- [EXERCISE OBJECTIVE]:
In the entries below, how many lines hold the string "blue"? Answer with the number only.

- [AVAILABLE DATA]:
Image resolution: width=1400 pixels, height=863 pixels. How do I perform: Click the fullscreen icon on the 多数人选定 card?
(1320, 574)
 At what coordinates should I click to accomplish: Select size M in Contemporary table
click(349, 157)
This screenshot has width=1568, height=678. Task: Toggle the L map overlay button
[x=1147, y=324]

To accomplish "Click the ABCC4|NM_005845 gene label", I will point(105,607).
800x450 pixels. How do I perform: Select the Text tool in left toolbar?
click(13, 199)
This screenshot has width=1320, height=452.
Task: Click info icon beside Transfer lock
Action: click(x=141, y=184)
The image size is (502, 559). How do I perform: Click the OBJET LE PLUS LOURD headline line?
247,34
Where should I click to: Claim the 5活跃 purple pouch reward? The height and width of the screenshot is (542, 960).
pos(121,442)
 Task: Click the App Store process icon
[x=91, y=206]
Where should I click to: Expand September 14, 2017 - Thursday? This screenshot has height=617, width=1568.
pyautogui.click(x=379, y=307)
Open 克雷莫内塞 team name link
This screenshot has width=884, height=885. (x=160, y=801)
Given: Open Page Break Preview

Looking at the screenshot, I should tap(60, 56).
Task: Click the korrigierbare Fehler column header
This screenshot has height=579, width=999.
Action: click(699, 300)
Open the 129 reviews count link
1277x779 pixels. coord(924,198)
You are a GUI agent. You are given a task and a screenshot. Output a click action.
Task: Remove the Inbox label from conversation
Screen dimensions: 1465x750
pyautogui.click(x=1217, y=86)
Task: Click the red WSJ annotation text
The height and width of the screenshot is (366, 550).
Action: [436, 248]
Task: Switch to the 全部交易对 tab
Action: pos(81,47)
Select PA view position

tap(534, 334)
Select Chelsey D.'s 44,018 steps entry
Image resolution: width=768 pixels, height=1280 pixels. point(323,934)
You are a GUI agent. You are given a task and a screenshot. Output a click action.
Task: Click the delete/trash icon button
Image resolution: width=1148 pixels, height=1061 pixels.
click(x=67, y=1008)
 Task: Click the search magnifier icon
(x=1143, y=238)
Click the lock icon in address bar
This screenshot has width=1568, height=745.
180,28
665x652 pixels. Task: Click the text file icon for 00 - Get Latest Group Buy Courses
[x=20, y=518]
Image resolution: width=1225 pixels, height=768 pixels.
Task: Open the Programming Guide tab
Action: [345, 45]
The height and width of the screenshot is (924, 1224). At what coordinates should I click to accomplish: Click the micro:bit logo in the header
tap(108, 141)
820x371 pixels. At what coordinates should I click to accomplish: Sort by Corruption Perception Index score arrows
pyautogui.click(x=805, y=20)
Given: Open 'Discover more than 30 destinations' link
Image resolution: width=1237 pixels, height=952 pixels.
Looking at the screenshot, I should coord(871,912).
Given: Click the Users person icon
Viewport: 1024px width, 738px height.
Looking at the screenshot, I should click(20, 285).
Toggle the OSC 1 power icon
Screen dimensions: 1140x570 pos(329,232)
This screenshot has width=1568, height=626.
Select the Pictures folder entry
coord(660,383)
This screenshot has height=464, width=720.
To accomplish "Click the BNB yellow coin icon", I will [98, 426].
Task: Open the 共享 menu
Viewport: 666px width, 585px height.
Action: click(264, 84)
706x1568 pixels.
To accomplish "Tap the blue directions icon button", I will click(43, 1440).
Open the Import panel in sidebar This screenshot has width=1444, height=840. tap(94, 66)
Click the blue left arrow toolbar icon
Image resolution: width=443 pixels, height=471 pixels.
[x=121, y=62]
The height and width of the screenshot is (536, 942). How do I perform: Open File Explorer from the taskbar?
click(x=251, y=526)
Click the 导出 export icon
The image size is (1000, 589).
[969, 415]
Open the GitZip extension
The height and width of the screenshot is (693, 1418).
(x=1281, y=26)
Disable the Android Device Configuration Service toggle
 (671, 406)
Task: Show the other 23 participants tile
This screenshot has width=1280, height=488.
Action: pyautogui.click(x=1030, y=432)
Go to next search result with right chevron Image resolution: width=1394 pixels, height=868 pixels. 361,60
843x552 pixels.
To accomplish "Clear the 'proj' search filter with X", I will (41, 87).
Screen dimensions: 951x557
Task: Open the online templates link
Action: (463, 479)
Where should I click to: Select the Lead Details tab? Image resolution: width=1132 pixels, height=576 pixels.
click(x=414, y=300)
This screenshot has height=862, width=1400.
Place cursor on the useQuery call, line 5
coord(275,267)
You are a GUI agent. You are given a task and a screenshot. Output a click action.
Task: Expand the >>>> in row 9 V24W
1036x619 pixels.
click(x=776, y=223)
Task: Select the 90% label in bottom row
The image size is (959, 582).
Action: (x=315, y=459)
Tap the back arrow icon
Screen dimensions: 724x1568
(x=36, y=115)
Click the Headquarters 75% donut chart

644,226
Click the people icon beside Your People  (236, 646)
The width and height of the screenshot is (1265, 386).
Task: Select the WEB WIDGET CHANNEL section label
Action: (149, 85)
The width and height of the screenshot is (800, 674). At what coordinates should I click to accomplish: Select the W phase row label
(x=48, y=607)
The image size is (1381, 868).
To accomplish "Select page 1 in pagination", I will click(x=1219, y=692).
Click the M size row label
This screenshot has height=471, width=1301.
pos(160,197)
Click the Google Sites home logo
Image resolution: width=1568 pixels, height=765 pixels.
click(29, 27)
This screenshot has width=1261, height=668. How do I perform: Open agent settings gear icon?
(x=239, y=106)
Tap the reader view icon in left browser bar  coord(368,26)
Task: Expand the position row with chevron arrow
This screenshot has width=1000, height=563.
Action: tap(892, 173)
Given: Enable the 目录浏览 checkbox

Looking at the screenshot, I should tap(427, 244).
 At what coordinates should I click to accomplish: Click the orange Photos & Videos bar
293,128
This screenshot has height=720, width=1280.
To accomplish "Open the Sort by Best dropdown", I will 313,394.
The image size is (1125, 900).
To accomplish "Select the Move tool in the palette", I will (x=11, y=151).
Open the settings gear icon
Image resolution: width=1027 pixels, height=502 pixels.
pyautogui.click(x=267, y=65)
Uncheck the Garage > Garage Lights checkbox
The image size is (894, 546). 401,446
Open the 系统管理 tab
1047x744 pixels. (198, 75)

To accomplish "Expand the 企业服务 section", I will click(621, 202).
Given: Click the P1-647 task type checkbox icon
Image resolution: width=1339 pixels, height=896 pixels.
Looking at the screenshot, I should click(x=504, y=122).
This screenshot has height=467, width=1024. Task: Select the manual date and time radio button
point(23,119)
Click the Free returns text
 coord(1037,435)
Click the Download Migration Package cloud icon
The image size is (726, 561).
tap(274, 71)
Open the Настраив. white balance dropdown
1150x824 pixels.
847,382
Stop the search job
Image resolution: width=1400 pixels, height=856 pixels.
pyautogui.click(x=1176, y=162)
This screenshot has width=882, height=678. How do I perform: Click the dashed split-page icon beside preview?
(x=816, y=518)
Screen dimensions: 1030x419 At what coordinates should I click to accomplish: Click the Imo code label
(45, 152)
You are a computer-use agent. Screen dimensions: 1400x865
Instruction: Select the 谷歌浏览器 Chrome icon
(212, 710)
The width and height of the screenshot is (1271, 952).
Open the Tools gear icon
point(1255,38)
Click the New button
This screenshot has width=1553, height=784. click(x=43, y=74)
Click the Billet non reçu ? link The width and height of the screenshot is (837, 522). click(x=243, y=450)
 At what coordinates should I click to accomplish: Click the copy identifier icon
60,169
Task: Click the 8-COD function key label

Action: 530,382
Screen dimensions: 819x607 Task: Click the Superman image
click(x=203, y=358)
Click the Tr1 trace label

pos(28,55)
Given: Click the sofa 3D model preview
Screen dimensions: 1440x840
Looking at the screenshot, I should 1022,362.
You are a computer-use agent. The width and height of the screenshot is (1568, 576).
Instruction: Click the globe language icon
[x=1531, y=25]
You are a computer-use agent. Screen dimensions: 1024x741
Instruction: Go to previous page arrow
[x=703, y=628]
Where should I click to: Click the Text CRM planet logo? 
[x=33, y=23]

- [SOLUTION BELOW]:
2